Olfactory dysfunction in SARS-CoV-2 infection: Focus on odorant specificity and chronic persistence

Am J Otolaryngol. 2021 Apr 13;42(5):103014. doi: 10.1016/j.amjoto.2021.103014. Online ahead of print.

ABSTRACT

BACKGROUND: Smell dysfunction has been recognized as an early symptom of SARS-CoV-2 infection, often occurring before the onset of core symptoms of the respiratory tract, fever or muscle pain. In most cases, olfactory dysfunction is accompanied by reduced sense of taste, is partial (microsmia) and seems to normalize after several weeks, however, especially in cases of virus-induced complete smell loss (anosmia), there are indications of persisting deficits even 2 months after recovery from the acute disease, pointing towards the possibility of chronic or even permanent smell reduction for a significant part of the patient population. To date, we have no knowledge on the specificity of anosmia towards specific odorants or chemicals and about the longer-term timeline of its persistence or reversal.

METHODS: In this longitudinal study, 70 participants from a community in Lower Austria that had been tested positive for either IgG or IgM SARS-CoV-2 titers in June 2020 and a healthy control cohort (N = 348) underwent smell testing with a 12-item Cross-Cultural Smell Identification Test (CC-SIT), based upon items from the University of Pennsylvania Smell Identification Test (UPSIT). The test was performed in October 2020, i.e. 4 months after initial diagnosis via antibody testing. Results were analyzed using statistical tests for contingency for each smell individually in order to detect whether reacquisition of smell is dependent on specific odorant types.

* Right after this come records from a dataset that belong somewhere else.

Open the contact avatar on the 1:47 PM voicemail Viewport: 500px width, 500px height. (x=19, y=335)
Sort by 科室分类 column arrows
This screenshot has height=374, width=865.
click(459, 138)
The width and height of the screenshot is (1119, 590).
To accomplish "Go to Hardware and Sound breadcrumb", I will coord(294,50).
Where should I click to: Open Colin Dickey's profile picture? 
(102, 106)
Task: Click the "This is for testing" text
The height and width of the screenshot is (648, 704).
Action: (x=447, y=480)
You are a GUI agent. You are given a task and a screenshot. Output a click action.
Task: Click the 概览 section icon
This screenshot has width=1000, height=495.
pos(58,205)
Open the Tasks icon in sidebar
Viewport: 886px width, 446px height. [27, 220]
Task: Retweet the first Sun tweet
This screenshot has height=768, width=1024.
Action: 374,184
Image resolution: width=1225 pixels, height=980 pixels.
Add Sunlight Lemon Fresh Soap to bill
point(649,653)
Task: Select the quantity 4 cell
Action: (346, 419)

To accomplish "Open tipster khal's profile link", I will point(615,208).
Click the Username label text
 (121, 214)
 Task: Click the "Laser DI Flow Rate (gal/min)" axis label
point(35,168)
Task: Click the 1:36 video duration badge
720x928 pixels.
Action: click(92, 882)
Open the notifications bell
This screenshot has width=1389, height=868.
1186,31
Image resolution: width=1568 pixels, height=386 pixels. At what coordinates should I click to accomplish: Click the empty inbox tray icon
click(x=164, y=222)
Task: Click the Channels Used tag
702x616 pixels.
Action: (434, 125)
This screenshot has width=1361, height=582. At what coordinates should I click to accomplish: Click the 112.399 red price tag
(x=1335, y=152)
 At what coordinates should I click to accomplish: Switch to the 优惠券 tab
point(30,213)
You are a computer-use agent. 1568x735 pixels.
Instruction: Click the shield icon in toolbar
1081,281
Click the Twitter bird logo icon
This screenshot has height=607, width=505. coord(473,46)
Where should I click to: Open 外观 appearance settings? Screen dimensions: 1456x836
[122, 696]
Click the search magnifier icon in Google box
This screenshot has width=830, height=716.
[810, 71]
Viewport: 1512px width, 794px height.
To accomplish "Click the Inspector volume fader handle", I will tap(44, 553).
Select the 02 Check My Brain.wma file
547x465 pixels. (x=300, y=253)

RESULTS: For all odorants tested, except the odor “smoke”, even 4 months or more after acute SARS-CoV-2 infection, participants with a positive antibody titer had a reduced sense of smell when compared to the control group. On average, while the control cohort detected a set of 12 different smells with 88.0% accuracy, the antibody-positive group detected 80.0% of tested odorants. A reduction of accuracy of detection by 9.1% in the antibody-positive cohort was detected. Recovery of the ability to smell was particularly delayed for three odorants: strawberry (encoded by the aldehyde ethylmethylphenylglycidate), lemon (encoded by citronellal, a monoterpenoid aldehyde), and soap (alkali metal salts of the fatty acids plus odorous additives) exhibit a sensitivity of detection of an infection with SARS-CoV-2 of 31.0%, 41.0% and 40.0%, respectively.

CONCLUSION: Four months or more after acute infection, smell performance of SARS-CoV-2 positive patients with mild or no symptoms is not fully recovered, whereby the ability to detect certain odors (strawberry, lemon and soap) is particularly affected, suggesting the possibility that these sensitivity to these smells may not only be lagging behind but may be more permanently affected.